His face had been badly bruised, though nothing was broken, but their father had been forced to keep him from school, out of the way of nosy, but usually well-meaning teachers. Each morning and afternoon, Sam's last image of Dean was of him in this exact position - sprawled out on the couch, his feet resting on the small coffee table, staring with unfocused eyes at the television. The fact that he hadn't even looked up when Sam entered the room was a worrying sign.

"Dean?" Sam threw his school bag on the table and set about making himself a snack. "Hey, do you want a sandwich?"

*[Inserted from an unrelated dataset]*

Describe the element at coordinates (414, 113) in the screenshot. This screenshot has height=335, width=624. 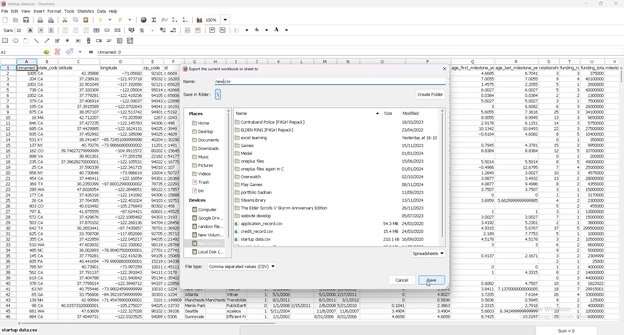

He looked over at his brother who had still not looked up from the television. His lips were twitching slightly, with words that were not fully formed though he did not make a sound. Looks like it's going to be one of those days, Sam thought. He stood in front of his brother, keeping enough distance that he would hopefully be out of harms way should Dean wake from this episode confused and defensive, something he'd unfortunately had to learn the hard way. He switched off the television and clapped his hands near Dean's face, until his brother woke from his stupor, Dean's eyes fluttering briefly before resting on his brother.

"Hey, Sammy." He absentmindedly rubbed his brow and pulled himself up straighter on the couch. "Sorry, I must have dozed off. You been home long?"

"No. I just got in. It was the last day of term today and we all had to stay for some stupid assembly on changes to the curriculum next year. As if it matters, we'll probably be five states over by next term."

"Well Sammy, I for one am relishing the next school year - because after that, I'll be a free man. No more homework, no more detention."

"Dean, you never did your homework, and you liked getting detention. You said it made you look dangerous and that, and I quote, chicks dug it." Dean laughed, something that had been happening increasingly rarely the past few months.

"Yeah, chicks dig the bad boys, Sammy. Do you remember that one school when…" He trailed off, confusion etched on his face and began rubbing his brow again.

"Yeah?"

"Never mind. I'm just getting mixed up." Again.

Sam headed back to the table and finished making his sandwich. Dean again refused his offer of a snack, muttering something about having already eaten which Sam knew was a blatant lie but decided not to call him on it today.

"Hey, Dean? Do you want to take a shower? Or at least shave? Dad said he'd be home tonight," Sam hinted. Last week when their father had come home to find Dean unshaven and having not showered for four days, he almost manhandled him into the shower himself. At least he was starting to notice there was a problem.

"Dean? Are you so damn useless now that you can't even wash yourself?"

"What'd you say?" He looked up at Sam sharply, but saw only concern in his eyes.

"I just asked if you wanted to go for a shower," Sam replied quietly. Dean's expression softened and he finally began to shift from the couch.

"Sure thing, Sammy. And maybe I'll take that sandwich after all."